Por que é que repetimos sempre os mesmos erros?
Enquanto as fitas da polícia a dizer do not cross rodearem o cadáver da governação Sócrates, Costa pode dormir mais descansado.
Mistérios portugueses: por que é que estivemos à beira da falência três vezes em menos de quatro décadas? Por que é que não conseguimos corrigir os nossos problemas estruturais? Por que é que é quase impossível tomar medidas difíceis sem ser por imposição do exterior (como fez Passos Coelho) ou por dissimulação interior (como está a fazer António Costa com a austeridade)? Por que é que estamos sempre a repetir os mesmos erros? A resposta a estas perguntas é simples: porque há uma recusa do diagnóstico. Nós não concordamos sobre aquilo que nos aconteceu, nem acerca das razões porque aconteceu.
E é neste ponto que regressamos ao tema dos meus textos anteriores, que estão relacionados com os nossos traços culturais e com a fragilidade de uma política da memória. Tanto José Sócrates como António Costa são muito pós-modernos — os factos são menos importantes do que as narrativas. Não juntei os dois numa só frase para os fazer equivaler, atenção. Já o disse muitas vezes, mas vale sempre a pena repetir, que são — graças a Deus — personalidades distintas. Comungam, contudo, de uma mesma escola de hábil manipulação da memória, e de formas engenhosas de distorcerem a realidade. Neste aspecto, Passos Coelho só pode ser condenado pelo contrário disso: uma admissão quase masoquista dos nossos erros, dos nossos problemas estruturais e da necessidade de os resolver custe o que custar (o famoso “ir além da troika”).

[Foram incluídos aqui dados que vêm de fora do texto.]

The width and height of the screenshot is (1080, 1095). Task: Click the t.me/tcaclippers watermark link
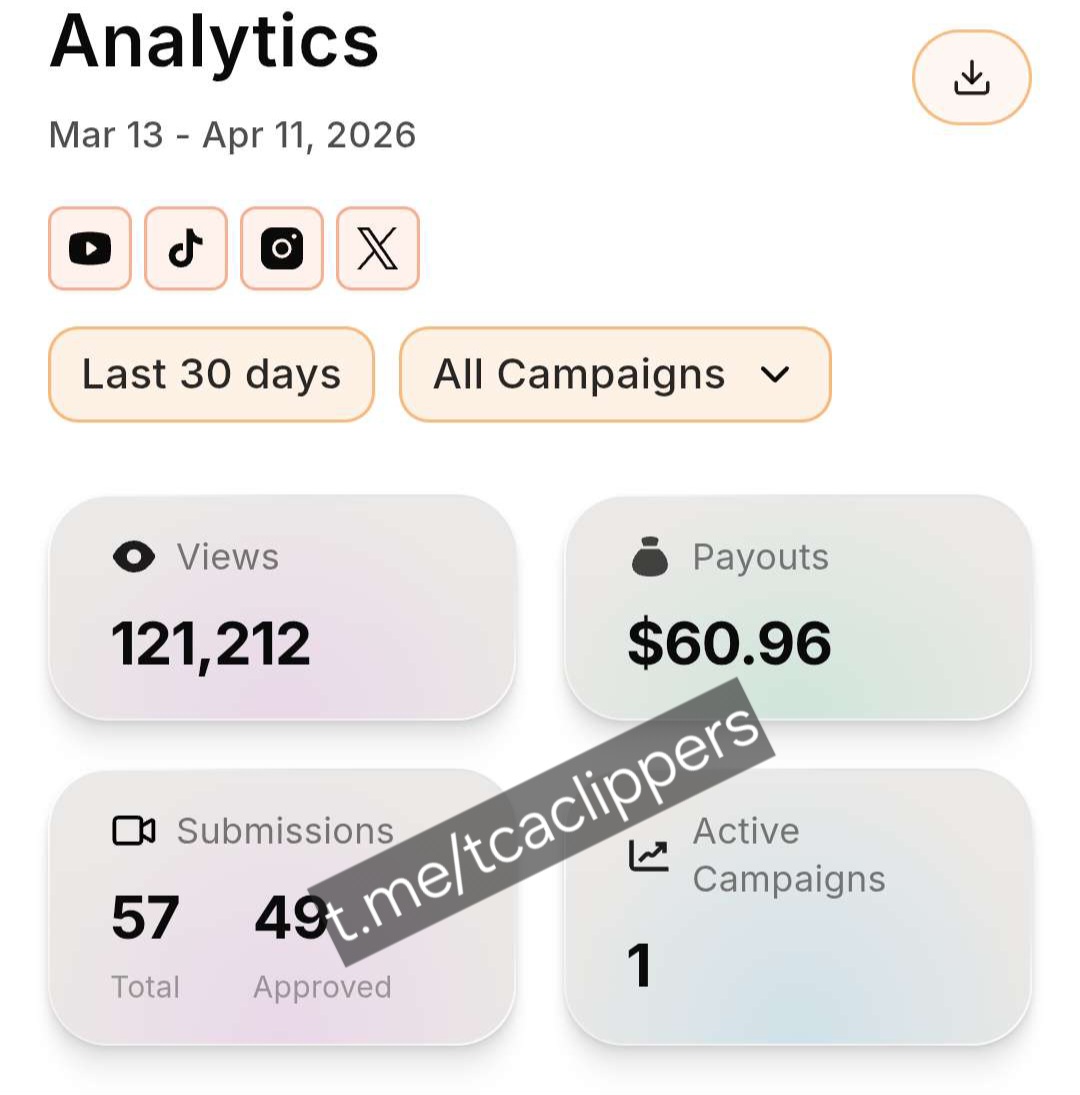(x=542, y=822)
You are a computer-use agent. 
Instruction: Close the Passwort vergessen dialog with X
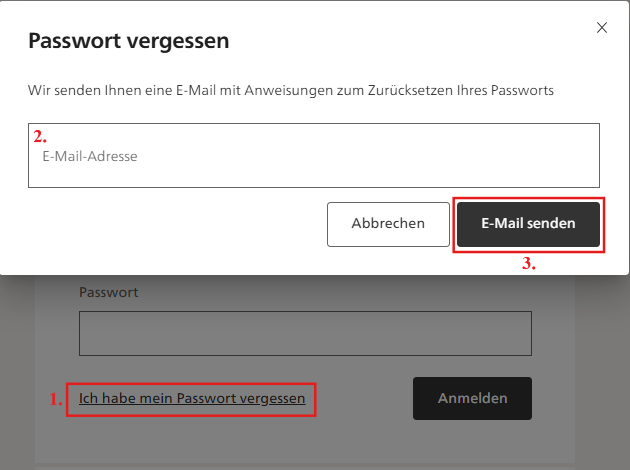601,28
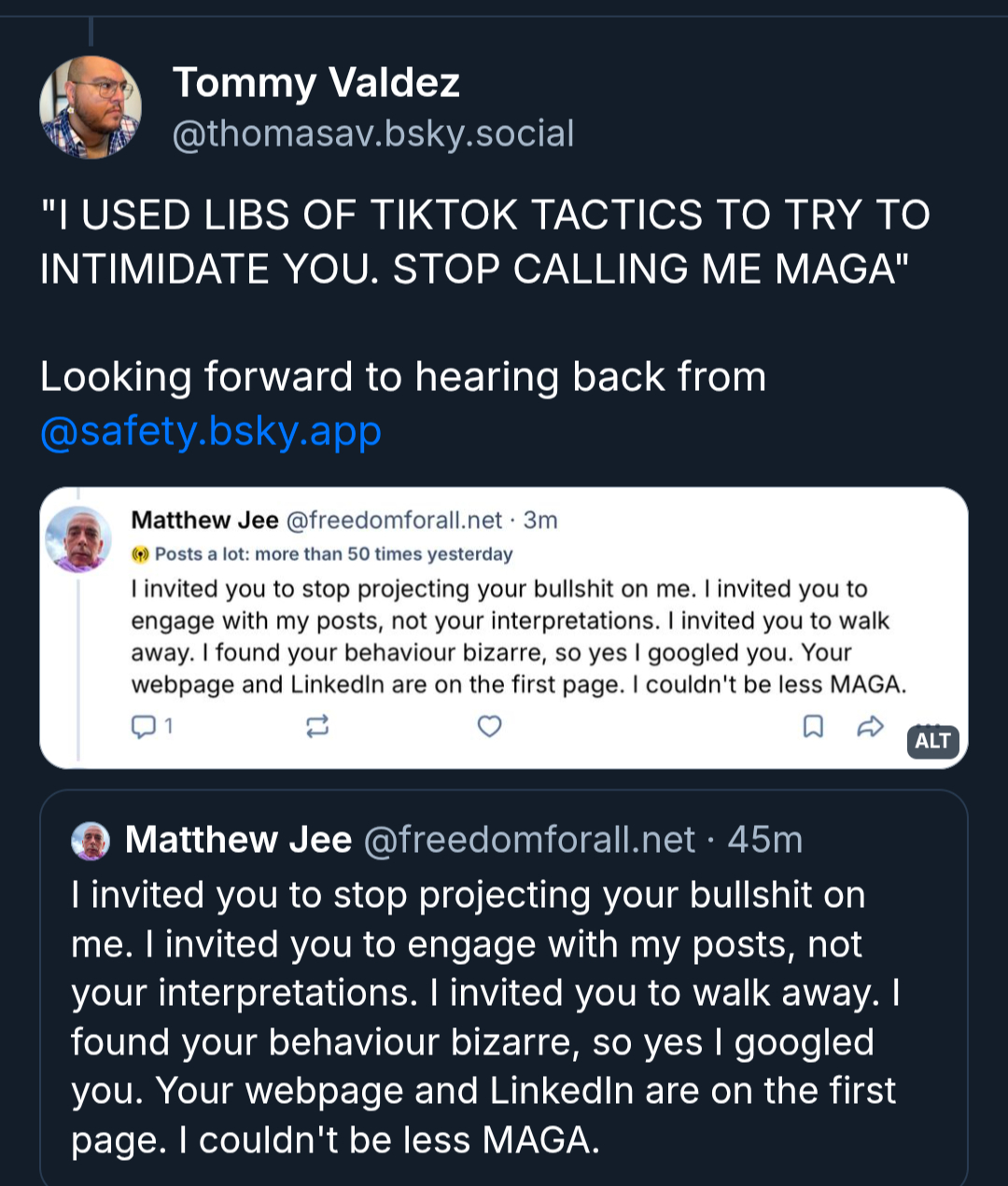The width and height of the screenshot is (1008, 1186).
Task: Open the @thomasav.bsky.social handle
Action: click(373, 133)
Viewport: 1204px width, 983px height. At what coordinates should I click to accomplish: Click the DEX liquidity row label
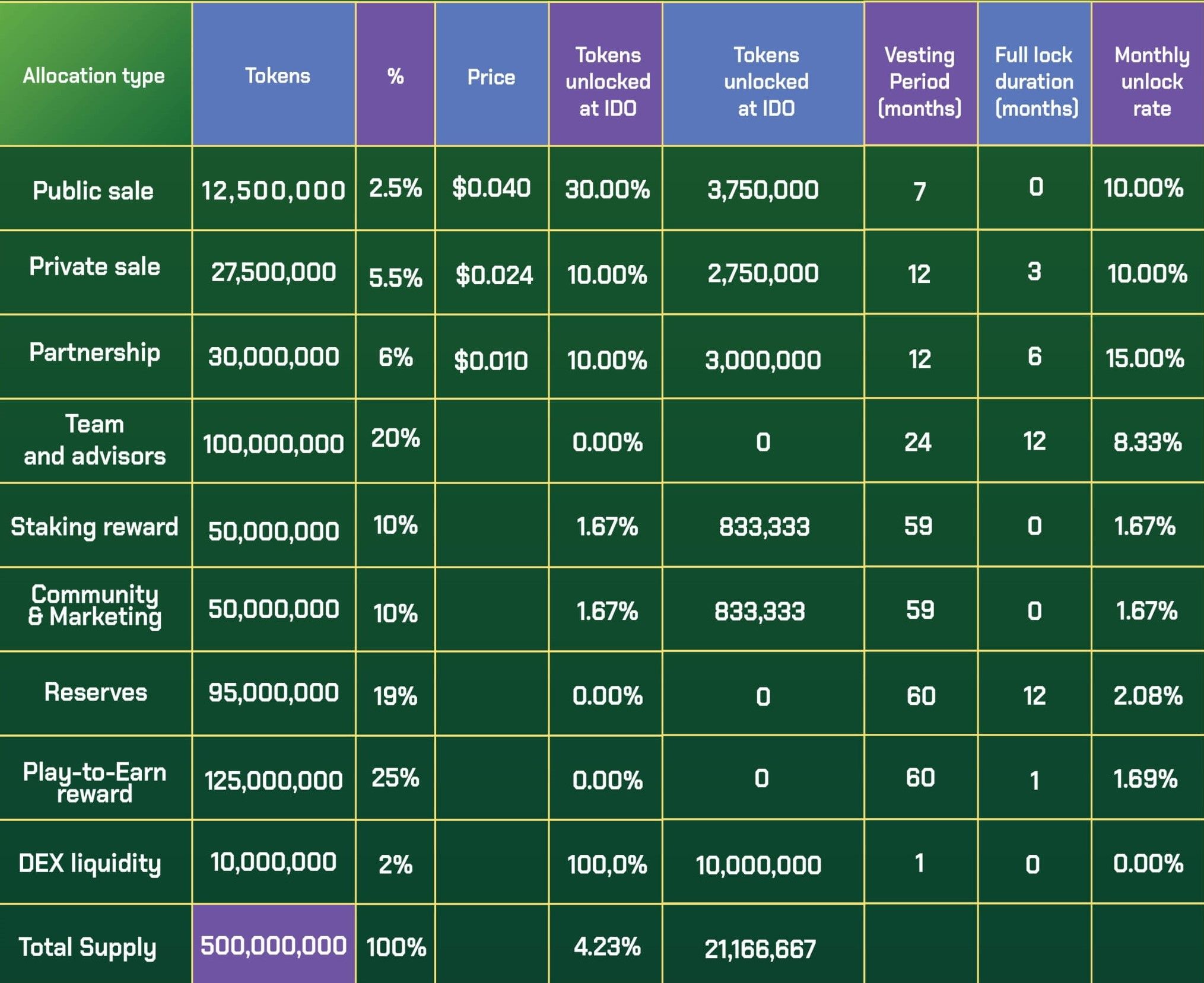(90, 863)
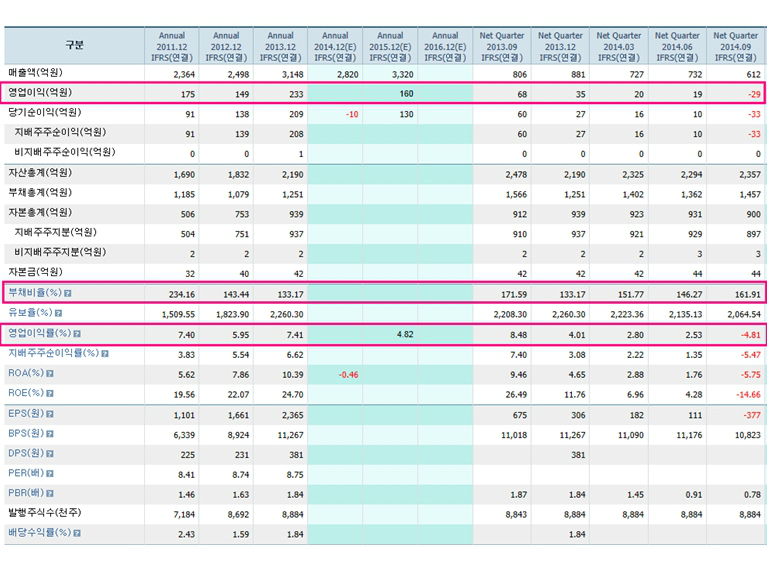Click the help icon beside BPS(원)

point(48,433)
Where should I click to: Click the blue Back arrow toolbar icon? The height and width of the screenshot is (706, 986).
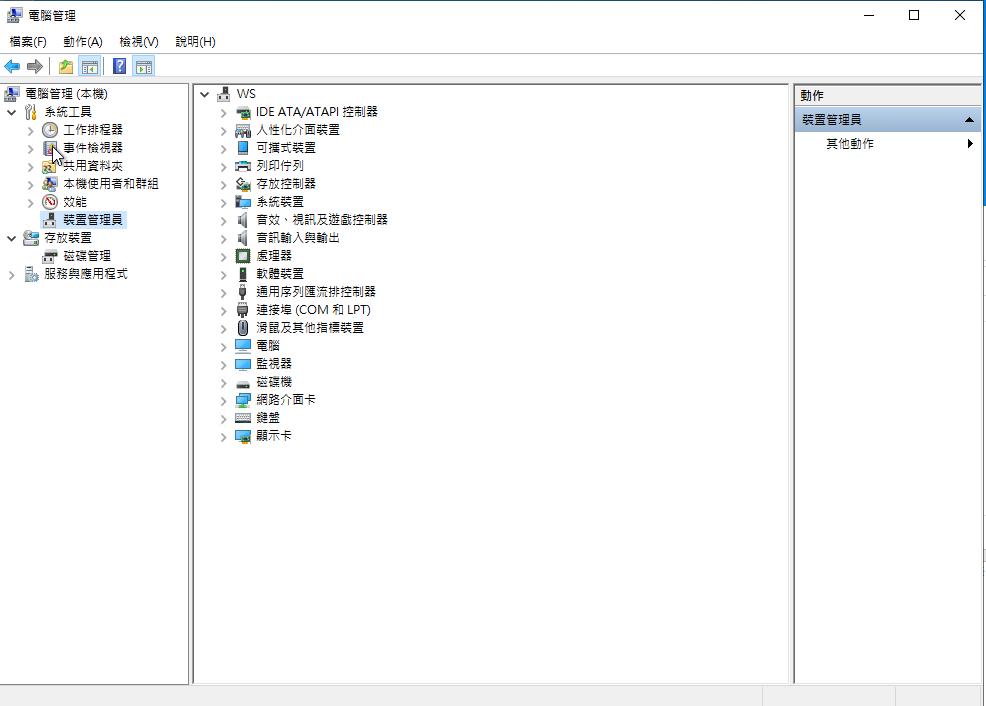(x=12, y=67)
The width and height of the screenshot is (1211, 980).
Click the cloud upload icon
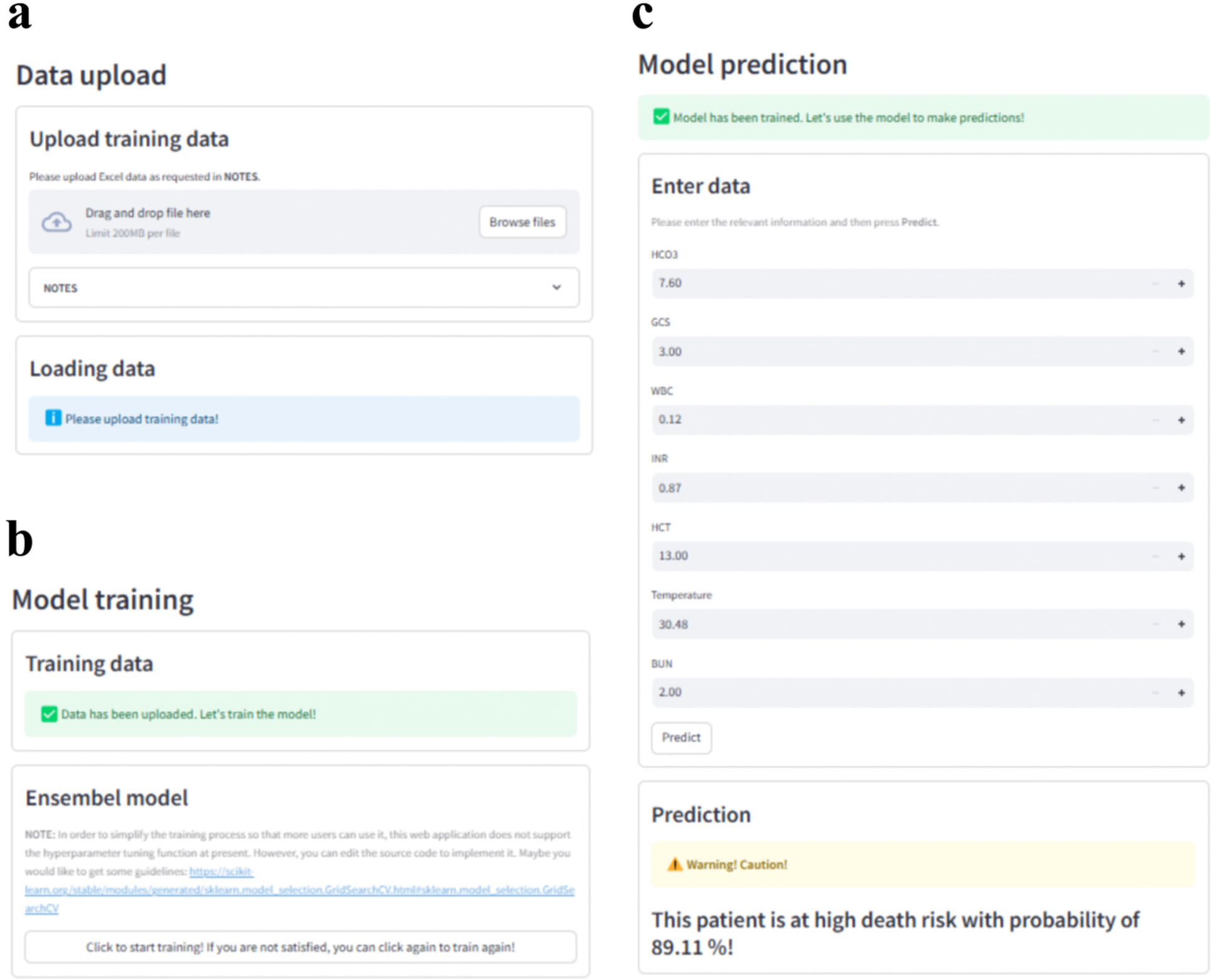tap(57, 222)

O meu ponto aqui é sobre esta “luta das narrativas”, porque o presente está a ser justificado através de estratégias hábeis que camuflam o passado. Por exemplo, eu sempre elogiei António Costa pelo respeito que tem demonstrado em relação ao trabalho da justiça na Operação Marquês. Só que esse respeito também lhe dá muito jeito: ao empurrar o caso Sócrates para o estrito âmbito judicial, Costa evita pronunciar-se sobre ele politicamente. Dupla vantagem: estando calado não pode no futuro vir a ser confrontado com as suas palavras, e no presente evita que o PS tenha de assumir as suas enormes responsabilidades durante o período em que José Sócrates foi primeiro-ministro. Até porque tanto António Costa, como muitos dos seus próximos (não só ministros e deputados, mas boa parte da sua entourage), vêm de lá e estiveram com ele. Com esta atitude, o primeiro-ministro ganha tempo, que é a sua grande especialidade, e continua a exercer o seu cargo com a cena do crime devidamente contida. Enquanto as fitas da polícia a dizer “do not cross” rodearem o cadáver da governação Sócrates, Costa pode dormir mais descansado.
Mas se ele pode, nós não devíamos. Regresso ao meu texto de há uma semana: a confusão que tem sido promovida entre responsabilidade política e responsabilidade criminal é uma estratégia que exime os políticos de assumir um passado tenebroso. E que promove a triste ladainha do “só me pronuncio depois do tribunal”; “todos são presumíveis inocentes”; “há que aguardar para tirar conclusões”. Tudo isto são artimanhas para não falar agora do que é inconveniente. E, assim sendo, não admira que a justiça invada o território político, seja através das fugas ao segredo de justiça, seja através da criminalização de um qualquer recebimento indevido de vantagem. O espaço que é desertado pela responsabilidade política é ocupado pela responsabilidade criminal. E todos os afluentes desaguam no mesmo rio: o da profunda incapacidade em assumir o que fazemos e em reflectir sobre aquilo que nos acontece.